DEM PARTİ GENÇLİK MECLİSİ YK
DEM Parti Genlik Meclisi Yürütme Kurulu(YK), Önder Apo'nun 27 Şubat'ta gerçekleştirdiği çağrı sonrası yaptıkları toplantının sonuç bildirgesini açıkladı. Gençlik meclisinin toplantısının öncesinde, İmralı heyetinde yer alan eş genel başkanlar Tülay Hatimoğulları ve Tuncer Bakırhan ile görüşme ve tartışmalar yürütüldüğü kaydedildi.

★ ★ ★ ★ ★ ★ ★

● Yazılı Görevler
(a) Sayfa alıntısında adı geçen bütün kişileri sıralayın.
(b) Satırlarda "Check the Croatia checkbox" ifadesinin geçtiği satırdan satırların sonuna kadar her şeyi Sıra ve Satır sütunlarından oluşan bir Markdown tablosuna dönüştürün. Boş satırlar tabloya girmesin.

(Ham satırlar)
★ ★ ★ ★ ★ ★ ★

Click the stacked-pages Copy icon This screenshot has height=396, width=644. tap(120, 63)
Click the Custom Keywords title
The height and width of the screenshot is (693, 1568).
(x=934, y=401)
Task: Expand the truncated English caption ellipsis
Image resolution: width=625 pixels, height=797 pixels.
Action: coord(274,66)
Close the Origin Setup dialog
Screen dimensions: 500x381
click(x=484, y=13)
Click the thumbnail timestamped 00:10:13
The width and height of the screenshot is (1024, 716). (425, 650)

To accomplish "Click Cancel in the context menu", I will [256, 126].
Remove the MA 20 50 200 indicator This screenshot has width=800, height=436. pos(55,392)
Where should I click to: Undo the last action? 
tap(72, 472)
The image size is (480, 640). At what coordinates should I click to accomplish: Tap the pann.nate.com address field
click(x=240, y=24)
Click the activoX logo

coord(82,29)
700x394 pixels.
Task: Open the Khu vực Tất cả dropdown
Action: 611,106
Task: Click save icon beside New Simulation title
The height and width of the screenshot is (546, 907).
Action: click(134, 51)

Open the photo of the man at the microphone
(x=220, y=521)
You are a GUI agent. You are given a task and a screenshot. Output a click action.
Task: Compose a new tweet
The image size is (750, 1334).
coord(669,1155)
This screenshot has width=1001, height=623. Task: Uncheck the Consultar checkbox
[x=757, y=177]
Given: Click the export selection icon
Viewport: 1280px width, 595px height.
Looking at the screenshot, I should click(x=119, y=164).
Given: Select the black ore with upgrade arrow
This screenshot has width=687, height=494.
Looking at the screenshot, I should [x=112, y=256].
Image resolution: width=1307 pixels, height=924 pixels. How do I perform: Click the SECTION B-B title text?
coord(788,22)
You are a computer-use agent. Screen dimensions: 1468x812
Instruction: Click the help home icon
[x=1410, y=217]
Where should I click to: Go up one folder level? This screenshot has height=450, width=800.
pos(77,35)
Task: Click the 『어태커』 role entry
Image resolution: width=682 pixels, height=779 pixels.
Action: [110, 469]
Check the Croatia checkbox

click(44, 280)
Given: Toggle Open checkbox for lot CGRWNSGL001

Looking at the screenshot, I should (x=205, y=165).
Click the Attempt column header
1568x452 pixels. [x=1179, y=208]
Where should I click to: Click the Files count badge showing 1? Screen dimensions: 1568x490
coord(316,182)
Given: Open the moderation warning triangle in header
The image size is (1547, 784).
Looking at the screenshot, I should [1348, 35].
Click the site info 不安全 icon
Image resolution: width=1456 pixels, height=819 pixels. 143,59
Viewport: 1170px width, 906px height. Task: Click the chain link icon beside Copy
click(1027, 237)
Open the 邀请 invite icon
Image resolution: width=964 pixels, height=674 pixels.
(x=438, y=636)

★ ★ ★ ★ ★ ★ ★

● Sonuçlar
(a)
- Önder Apo
- Tülay Hatimoğulları
- Tuncer Bakırhan

(b)
| Sıra | Satır |
|---|---|
| 1 | Check the Croatia checkbox |
| 2 | click(44, 280) |
| 3 | Given: Toggle Open checkbox for lot CGRWNSGL001 |
| 4 | Looking at the screenshot, I should (x=205, y=165). |
| 5 | Click the Attempt column header |
| 6 | 1568x452 pixels. [x=1179, y=208] |
| 7 | Where should I click to: Click the Files count badge showing 1? Screen dimensions: 1568x490 |
| 8 | coord(316,182) |
| 9 | Given: Open the moderation warning triangle in header |
| 10 | The image size is (1547, 784). |
| 11 | Looking at the screenshot, I should [1348, 35]. |
| 12 | Click the site info 不安全 icon |
| 13 | Image resolution: width=1456 pixels, height=819 pixels. 143,59 |
| 14 | Viewport: 1170px width, 906px height. Task: Click the chain link icon beside Copy |
| 15 | click(1027, 237) |
| 16 | Open the 邀请 invite icon |
| 17 | Image resolution: width=964 pixels, height=674 pixels. |
| 18 | (x=438, y=636) |